Task details: Please return each line of the material below that contains the string "Click". Case counts.

Material for this task:
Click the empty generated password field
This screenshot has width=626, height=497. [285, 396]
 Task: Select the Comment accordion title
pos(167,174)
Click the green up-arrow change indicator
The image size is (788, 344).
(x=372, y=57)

Complete output:
Click the empty generated password field
Click the green up-arrow change indicator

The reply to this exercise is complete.